EXERCISE OBJECTIVE:
Within the listing below, the lines to output run from the one containing "Select the IN" through the one containing "Screen dimensions: 727x661"; copy them exactly and nothing else.

TASK MATERIAL:
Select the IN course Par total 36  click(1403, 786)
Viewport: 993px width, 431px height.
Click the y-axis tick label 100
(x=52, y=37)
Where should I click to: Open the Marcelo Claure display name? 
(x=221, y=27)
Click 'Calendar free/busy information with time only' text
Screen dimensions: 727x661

==

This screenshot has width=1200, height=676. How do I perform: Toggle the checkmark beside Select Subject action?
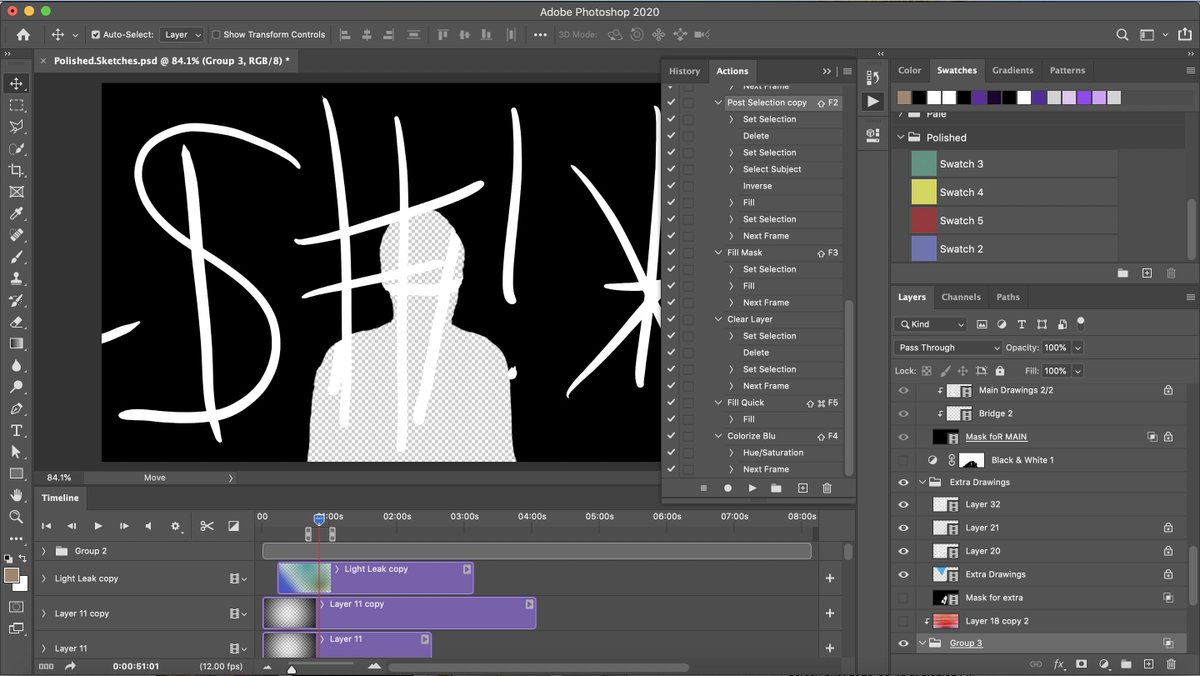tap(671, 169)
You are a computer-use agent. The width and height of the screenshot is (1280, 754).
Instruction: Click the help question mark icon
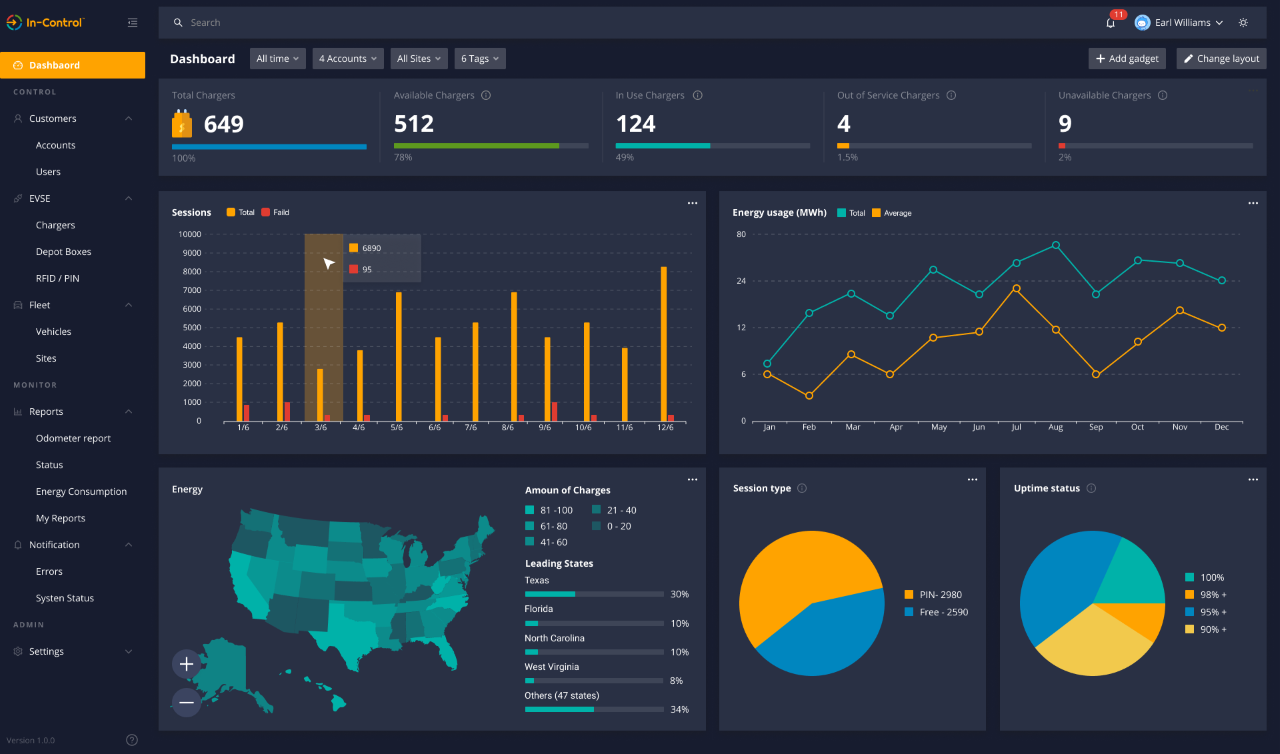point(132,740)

...

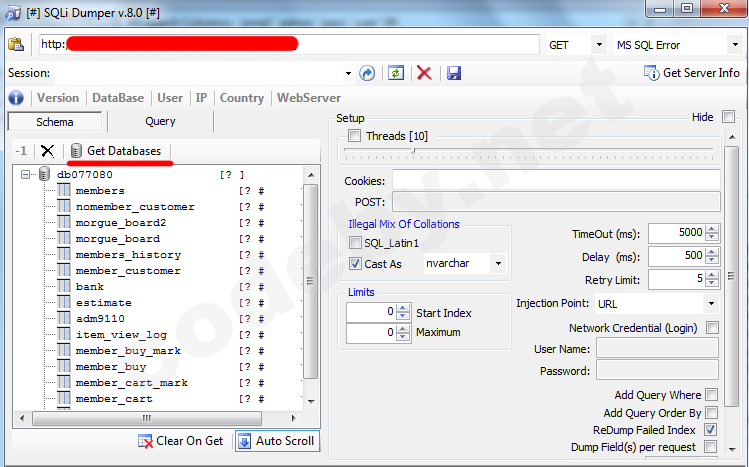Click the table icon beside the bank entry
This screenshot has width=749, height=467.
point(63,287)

TASK RESULT:
Select the IN course Par total 36  click(1403, 786)
Viewport: 993px width, 431px height.
Click the y-axis tick label 100
(x=52, y=37)
Where should I click to: Open the Marcelo Claure display name? 
(x=221, y=27)
Click 'Calendar free/busy information with time only' text
Screen dimensions: 727x661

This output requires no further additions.